> Task directions
Look through the entries below and extract exactly the lines from the one containing "Эротическая литература — 2 книги (441, 1214)" through the one containing "RSS-лента (556, 2299)", ends included.

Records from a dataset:

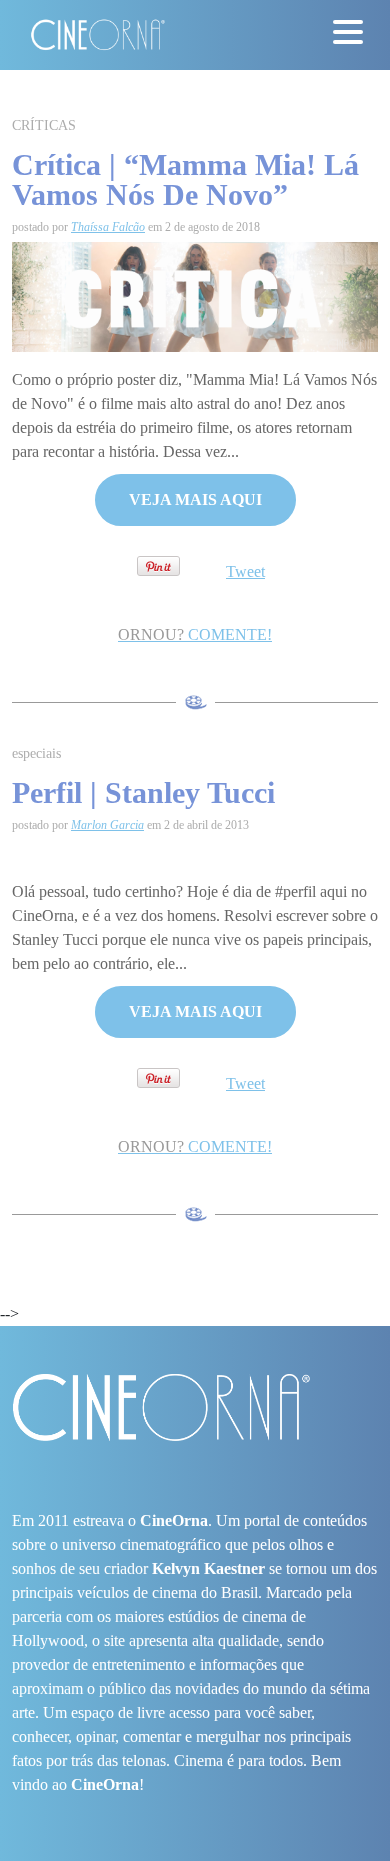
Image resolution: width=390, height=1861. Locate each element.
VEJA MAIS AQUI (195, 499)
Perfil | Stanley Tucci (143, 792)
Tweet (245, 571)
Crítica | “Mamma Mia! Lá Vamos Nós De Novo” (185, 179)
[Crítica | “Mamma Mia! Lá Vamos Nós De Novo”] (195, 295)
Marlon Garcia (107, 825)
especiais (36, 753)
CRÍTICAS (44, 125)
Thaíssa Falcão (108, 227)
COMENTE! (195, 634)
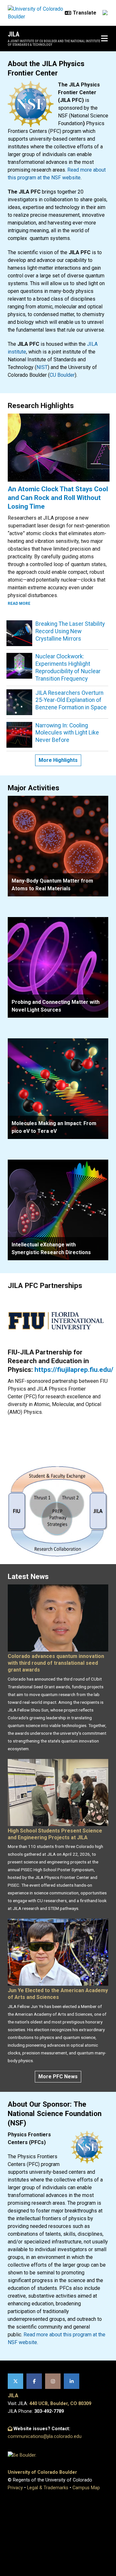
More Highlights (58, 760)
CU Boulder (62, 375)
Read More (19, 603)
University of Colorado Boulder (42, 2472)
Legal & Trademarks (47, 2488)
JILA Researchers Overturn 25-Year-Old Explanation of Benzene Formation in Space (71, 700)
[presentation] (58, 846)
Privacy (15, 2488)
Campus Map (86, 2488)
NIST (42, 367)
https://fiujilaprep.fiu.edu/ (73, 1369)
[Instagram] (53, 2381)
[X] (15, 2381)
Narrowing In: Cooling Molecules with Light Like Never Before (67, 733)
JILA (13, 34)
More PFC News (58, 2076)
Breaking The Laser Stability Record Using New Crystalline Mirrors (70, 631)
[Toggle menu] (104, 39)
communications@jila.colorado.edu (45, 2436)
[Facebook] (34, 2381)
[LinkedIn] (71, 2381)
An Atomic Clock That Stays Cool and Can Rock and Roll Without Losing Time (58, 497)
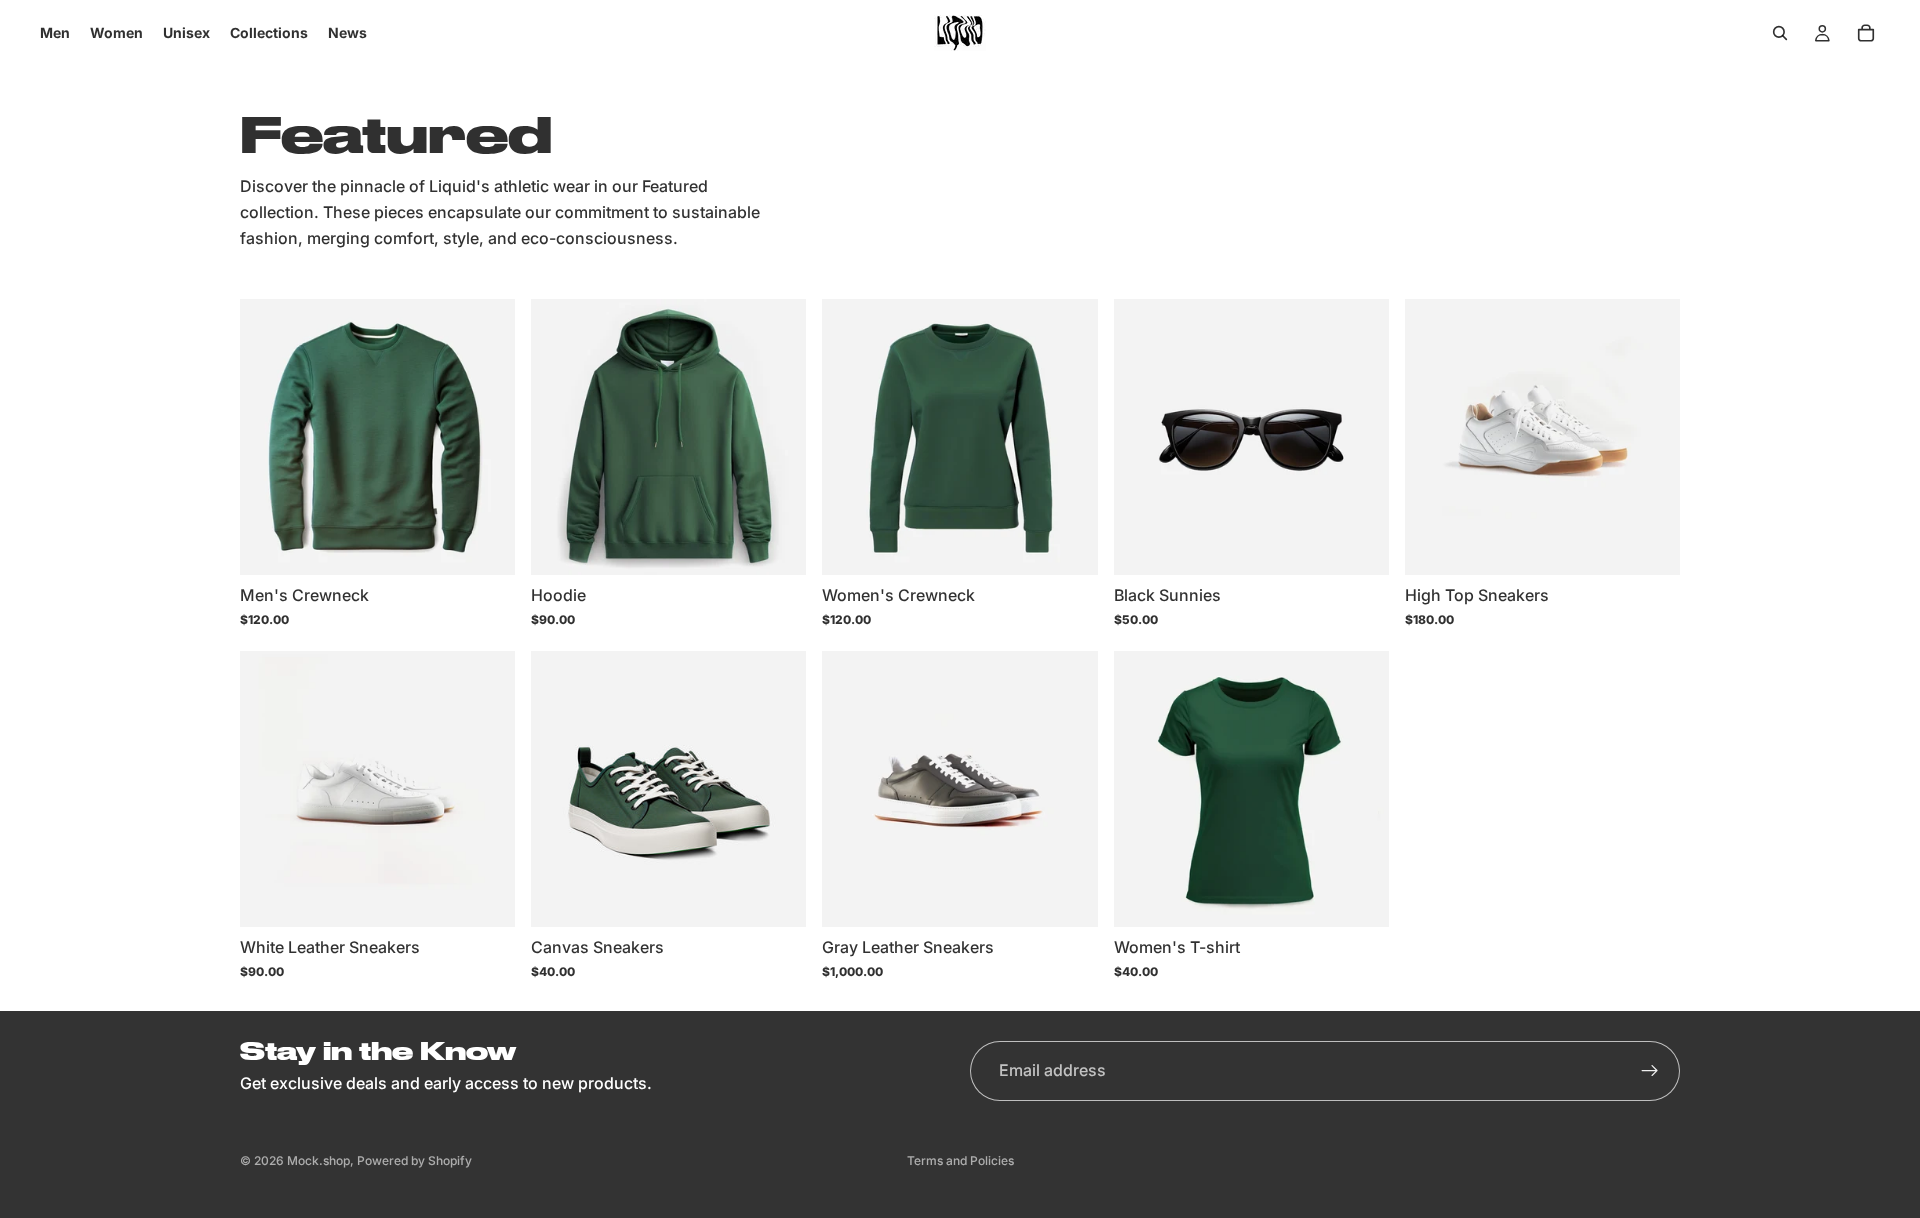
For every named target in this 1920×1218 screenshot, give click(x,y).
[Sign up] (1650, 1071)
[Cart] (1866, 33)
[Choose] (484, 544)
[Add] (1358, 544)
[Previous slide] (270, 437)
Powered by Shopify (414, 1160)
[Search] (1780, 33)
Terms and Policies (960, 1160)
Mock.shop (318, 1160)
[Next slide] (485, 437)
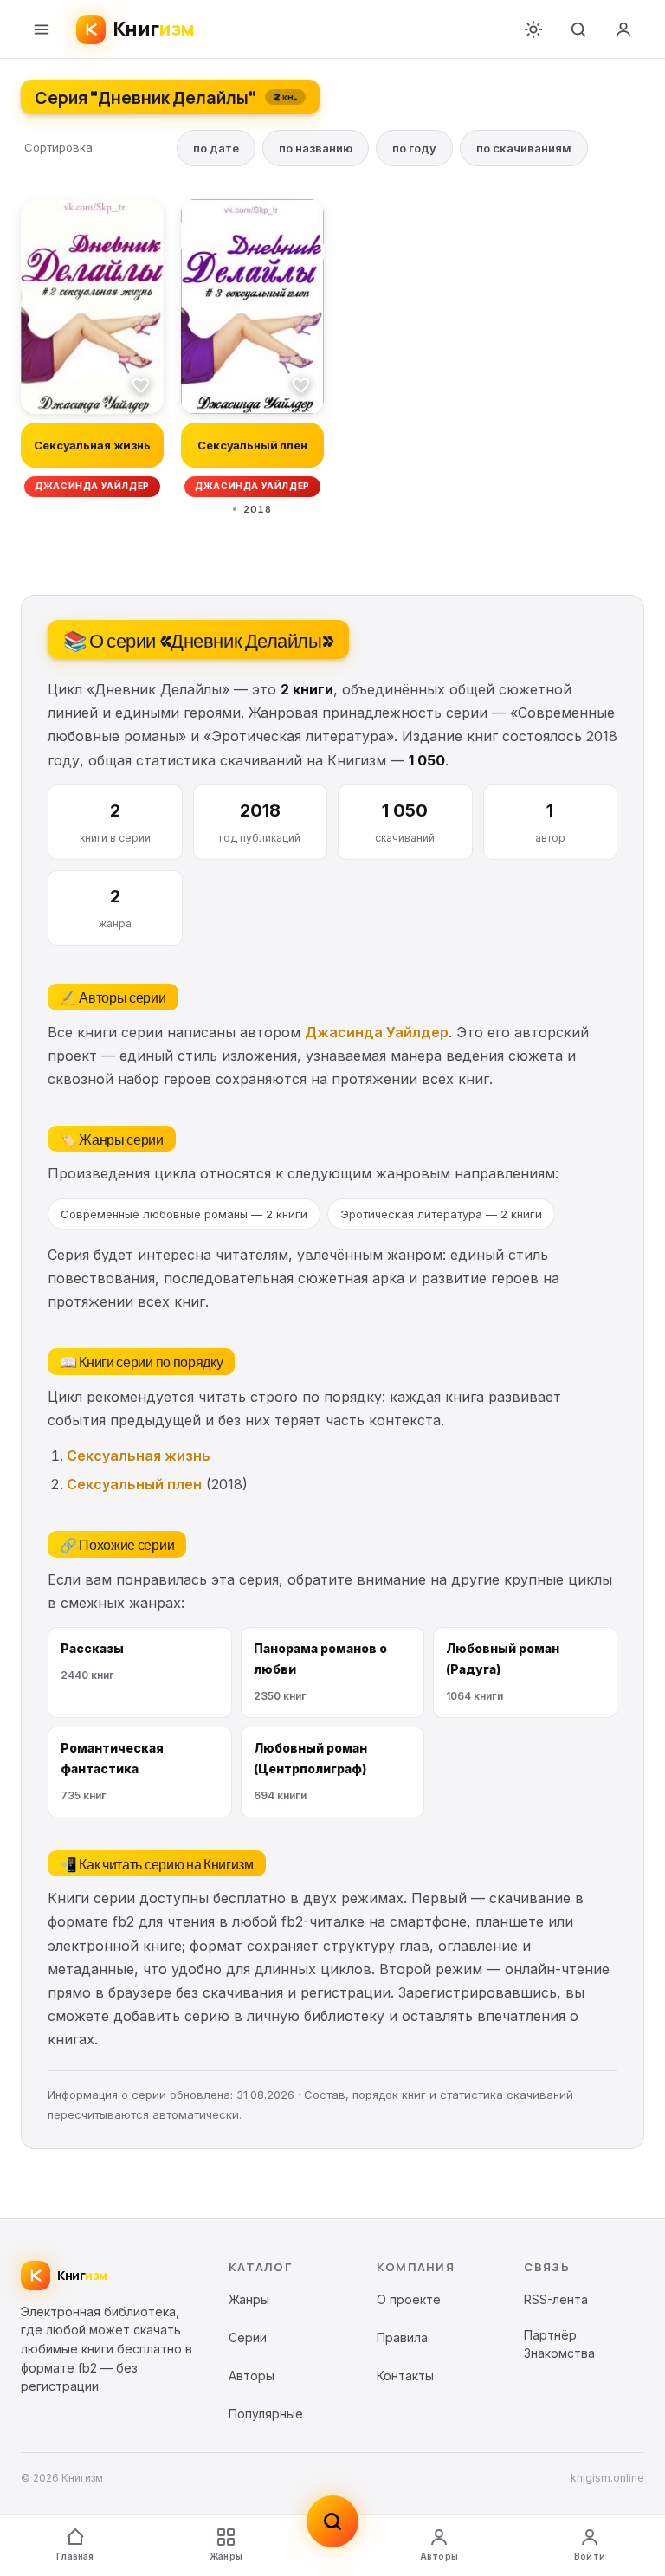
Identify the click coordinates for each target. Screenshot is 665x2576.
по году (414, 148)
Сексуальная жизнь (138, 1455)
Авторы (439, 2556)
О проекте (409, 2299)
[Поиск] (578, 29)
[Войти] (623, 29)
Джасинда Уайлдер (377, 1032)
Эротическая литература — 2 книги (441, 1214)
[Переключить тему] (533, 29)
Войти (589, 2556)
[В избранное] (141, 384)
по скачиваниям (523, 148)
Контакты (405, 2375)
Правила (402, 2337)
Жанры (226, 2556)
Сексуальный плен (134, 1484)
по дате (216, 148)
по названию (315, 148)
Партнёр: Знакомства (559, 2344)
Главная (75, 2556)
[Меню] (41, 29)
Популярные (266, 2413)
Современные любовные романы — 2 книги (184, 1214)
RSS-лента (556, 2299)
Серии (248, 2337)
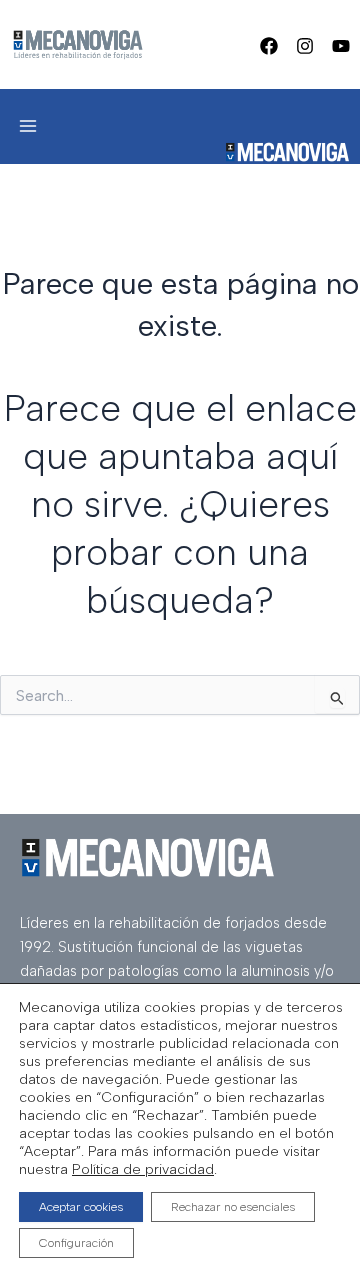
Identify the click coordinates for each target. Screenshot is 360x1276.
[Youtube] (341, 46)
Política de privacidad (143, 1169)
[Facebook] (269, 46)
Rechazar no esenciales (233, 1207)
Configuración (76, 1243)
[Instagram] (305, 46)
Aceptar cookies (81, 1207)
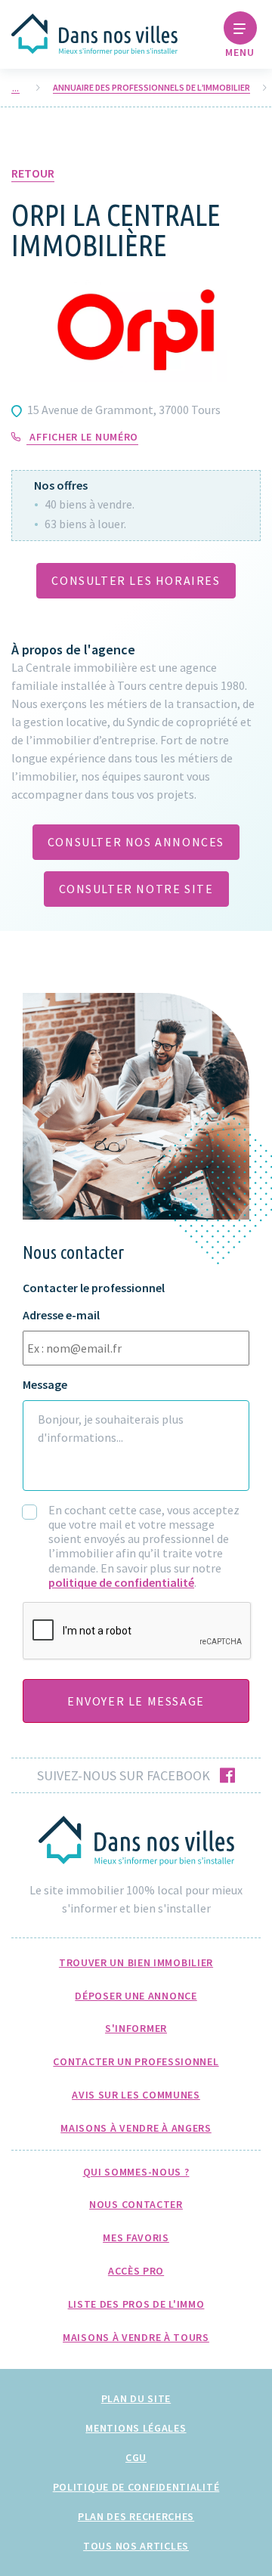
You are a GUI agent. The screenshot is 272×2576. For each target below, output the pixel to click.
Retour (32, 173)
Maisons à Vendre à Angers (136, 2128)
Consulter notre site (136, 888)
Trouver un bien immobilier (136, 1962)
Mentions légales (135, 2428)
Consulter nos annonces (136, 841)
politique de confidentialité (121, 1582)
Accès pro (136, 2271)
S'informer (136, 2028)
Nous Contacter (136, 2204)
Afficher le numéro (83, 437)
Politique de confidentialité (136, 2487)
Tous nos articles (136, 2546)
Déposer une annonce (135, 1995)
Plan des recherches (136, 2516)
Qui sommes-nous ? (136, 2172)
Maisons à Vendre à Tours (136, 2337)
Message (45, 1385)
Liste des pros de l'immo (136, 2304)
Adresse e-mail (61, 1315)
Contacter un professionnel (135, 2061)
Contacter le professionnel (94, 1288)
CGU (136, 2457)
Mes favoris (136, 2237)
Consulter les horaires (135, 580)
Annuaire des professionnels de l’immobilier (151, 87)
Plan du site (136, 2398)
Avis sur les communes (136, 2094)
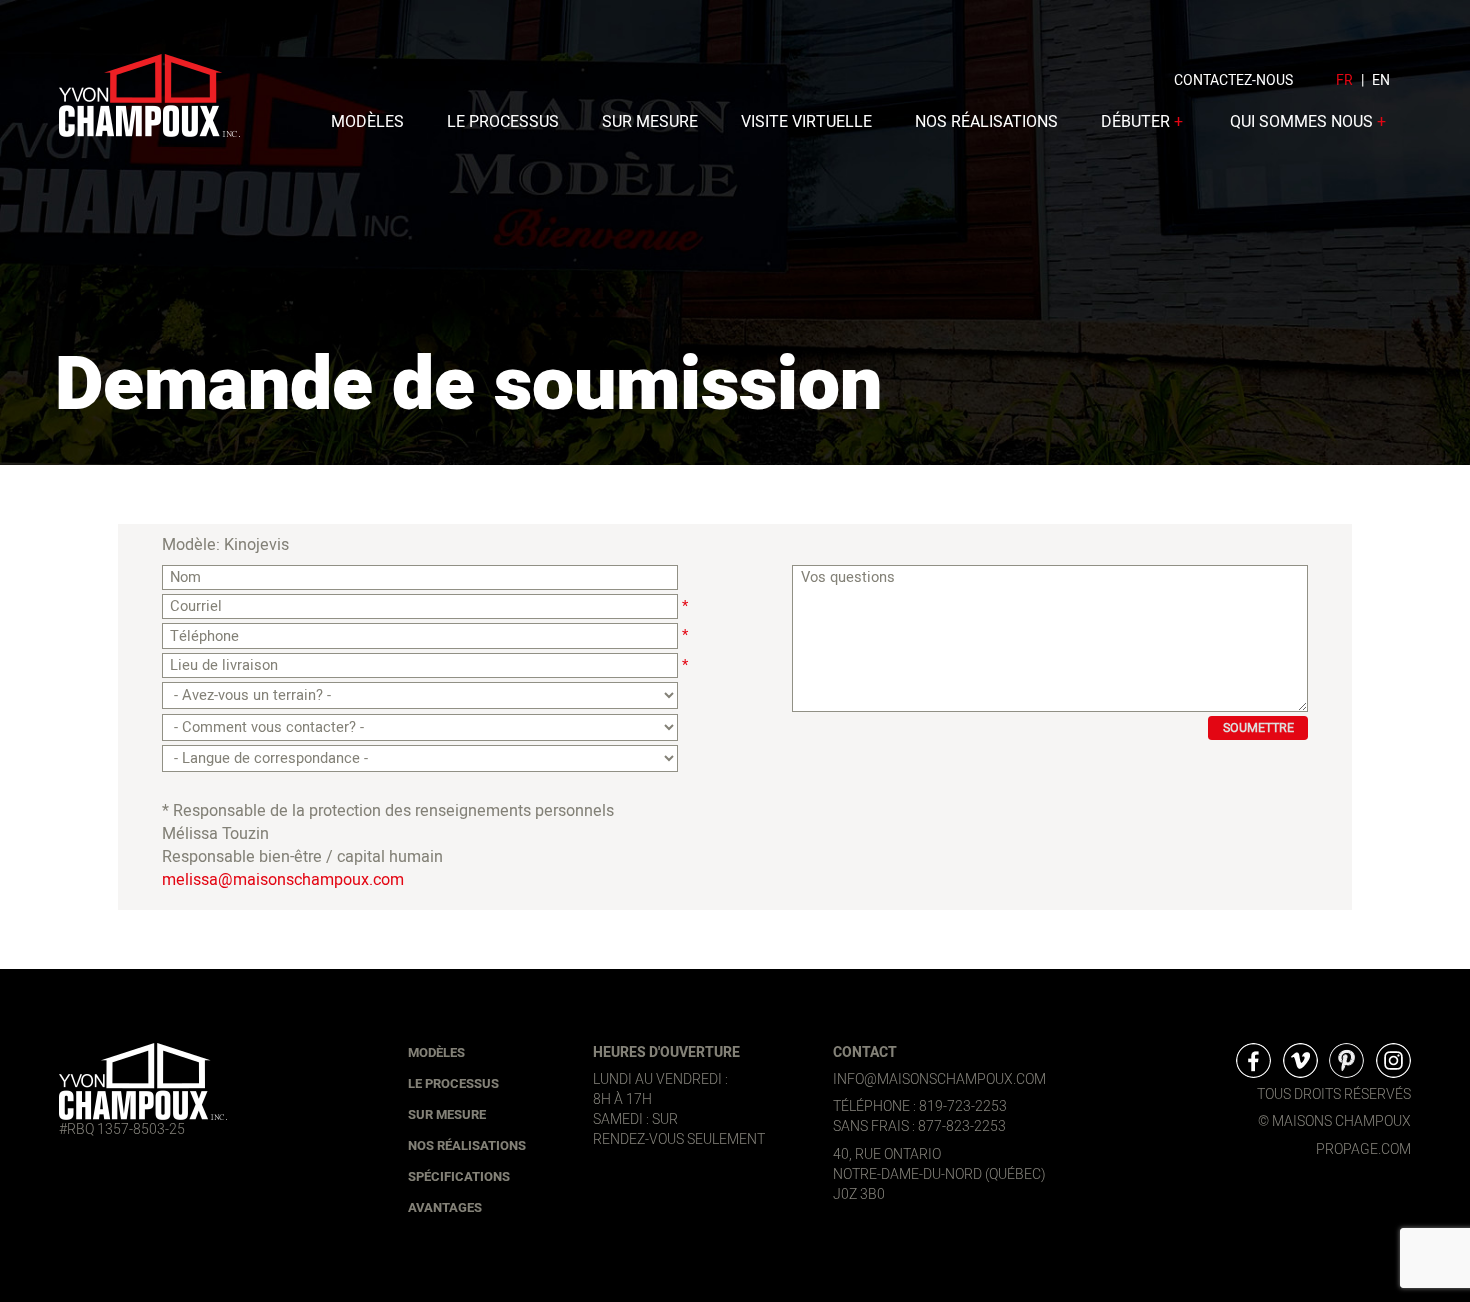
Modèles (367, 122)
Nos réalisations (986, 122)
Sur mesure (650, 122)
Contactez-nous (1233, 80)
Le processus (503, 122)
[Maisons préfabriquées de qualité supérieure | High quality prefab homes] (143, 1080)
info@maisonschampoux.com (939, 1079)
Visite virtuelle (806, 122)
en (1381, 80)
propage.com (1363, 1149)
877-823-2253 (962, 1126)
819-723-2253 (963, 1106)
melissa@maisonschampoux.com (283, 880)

> Exercise result
Эротическая литература — 2 книги (441, 1214)
[Переключить тему] (533, 29)
Войти (589, 2556)
[В избранное] (141, 384)
по скачиваниям (523, 148)
Контакты (405, 2375)
Правила (402, 2337)
Жанры (226, 2556)
Сексуальный плен (134, 1484)
по дате (216, 148)
по названию (315, 148)
Партнёр: Знакомства (559, 2344)
Главная (75, 2556)
[Меню] (41, 29)
Популярные (266, 2413)
Современные любовные романы — 2 книги (184, 1214)
RSS-лента (556, 2299)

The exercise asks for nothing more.